Exercise prompt
Please check every line of the listing for "Back" and copy each line where it is found.

—————

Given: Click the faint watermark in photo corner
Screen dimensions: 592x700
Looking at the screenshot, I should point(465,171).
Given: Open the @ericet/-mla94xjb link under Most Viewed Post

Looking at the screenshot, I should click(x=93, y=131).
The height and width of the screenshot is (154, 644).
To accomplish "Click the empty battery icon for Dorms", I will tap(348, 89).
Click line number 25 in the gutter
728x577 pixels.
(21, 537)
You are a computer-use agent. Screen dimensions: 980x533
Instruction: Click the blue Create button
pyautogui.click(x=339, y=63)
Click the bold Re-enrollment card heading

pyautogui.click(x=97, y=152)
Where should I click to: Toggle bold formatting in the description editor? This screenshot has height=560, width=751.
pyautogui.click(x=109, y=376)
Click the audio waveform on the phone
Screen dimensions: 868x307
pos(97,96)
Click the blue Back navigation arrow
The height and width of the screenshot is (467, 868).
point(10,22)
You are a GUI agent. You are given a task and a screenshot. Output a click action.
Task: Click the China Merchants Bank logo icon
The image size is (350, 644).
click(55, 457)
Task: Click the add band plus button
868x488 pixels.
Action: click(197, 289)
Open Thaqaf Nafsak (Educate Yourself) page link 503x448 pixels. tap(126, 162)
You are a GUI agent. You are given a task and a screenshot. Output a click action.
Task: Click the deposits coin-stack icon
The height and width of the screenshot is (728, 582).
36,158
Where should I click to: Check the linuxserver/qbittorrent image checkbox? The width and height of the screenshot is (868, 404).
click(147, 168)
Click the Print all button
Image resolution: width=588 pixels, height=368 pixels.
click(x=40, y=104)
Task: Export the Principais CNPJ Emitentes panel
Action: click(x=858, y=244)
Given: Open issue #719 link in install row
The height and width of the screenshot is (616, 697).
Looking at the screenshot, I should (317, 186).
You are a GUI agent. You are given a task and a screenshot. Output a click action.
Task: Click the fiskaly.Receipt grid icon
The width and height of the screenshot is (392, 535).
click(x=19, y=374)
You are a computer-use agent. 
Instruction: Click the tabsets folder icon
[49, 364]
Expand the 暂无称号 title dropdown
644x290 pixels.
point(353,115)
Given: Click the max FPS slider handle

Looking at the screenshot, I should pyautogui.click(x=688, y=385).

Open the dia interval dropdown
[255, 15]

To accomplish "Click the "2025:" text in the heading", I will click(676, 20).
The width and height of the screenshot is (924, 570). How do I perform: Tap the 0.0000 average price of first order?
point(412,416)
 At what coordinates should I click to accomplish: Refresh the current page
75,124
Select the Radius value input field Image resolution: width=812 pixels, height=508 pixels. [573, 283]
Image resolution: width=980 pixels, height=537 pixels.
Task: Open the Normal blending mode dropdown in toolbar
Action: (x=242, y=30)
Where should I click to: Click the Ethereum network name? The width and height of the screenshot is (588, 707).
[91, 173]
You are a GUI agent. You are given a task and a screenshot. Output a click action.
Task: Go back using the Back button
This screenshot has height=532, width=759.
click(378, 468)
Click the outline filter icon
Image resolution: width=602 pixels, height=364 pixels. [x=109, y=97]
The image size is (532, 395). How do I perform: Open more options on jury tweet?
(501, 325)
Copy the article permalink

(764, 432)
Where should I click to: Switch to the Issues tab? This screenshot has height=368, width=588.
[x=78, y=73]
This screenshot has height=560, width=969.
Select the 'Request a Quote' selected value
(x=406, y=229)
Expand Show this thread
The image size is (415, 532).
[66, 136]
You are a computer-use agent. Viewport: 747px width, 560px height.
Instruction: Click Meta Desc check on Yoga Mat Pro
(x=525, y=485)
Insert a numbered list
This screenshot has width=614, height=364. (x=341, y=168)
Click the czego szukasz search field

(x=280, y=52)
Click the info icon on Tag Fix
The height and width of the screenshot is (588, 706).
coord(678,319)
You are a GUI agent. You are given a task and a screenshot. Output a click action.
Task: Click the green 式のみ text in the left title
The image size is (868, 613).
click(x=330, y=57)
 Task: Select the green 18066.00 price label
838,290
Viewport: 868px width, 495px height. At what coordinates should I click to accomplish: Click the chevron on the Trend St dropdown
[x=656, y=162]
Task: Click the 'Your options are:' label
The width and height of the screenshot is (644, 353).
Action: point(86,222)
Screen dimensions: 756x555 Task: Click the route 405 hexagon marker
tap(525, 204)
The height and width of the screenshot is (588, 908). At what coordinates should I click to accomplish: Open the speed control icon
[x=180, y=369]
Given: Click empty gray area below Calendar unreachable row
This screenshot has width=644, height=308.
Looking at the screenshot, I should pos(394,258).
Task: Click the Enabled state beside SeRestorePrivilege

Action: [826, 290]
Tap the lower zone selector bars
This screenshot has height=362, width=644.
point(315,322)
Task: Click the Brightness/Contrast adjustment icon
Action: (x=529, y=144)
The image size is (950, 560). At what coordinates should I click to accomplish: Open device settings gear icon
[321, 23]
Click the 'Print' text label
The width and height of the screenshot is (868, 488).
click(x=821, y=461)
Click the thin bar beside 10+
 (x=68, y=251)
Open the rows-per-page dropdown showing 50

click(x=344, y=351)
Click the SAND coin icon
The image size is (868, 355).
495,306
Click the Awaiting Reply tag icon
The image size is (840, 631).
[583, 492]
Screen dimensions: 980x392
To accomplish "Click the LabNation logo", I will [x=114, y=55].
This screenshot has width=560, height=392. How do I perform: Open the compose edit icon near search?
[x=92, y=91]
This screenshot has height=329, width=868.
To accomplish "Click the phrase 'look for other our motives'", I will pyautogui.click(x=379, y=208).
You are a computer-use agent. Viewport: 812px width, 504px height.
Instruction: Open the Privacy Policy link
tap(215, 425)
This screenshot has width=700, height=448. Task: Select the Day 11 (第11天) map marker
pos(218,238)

—————

Answer space
Click the blue Back navigation arrow
Task: Go back using the Back button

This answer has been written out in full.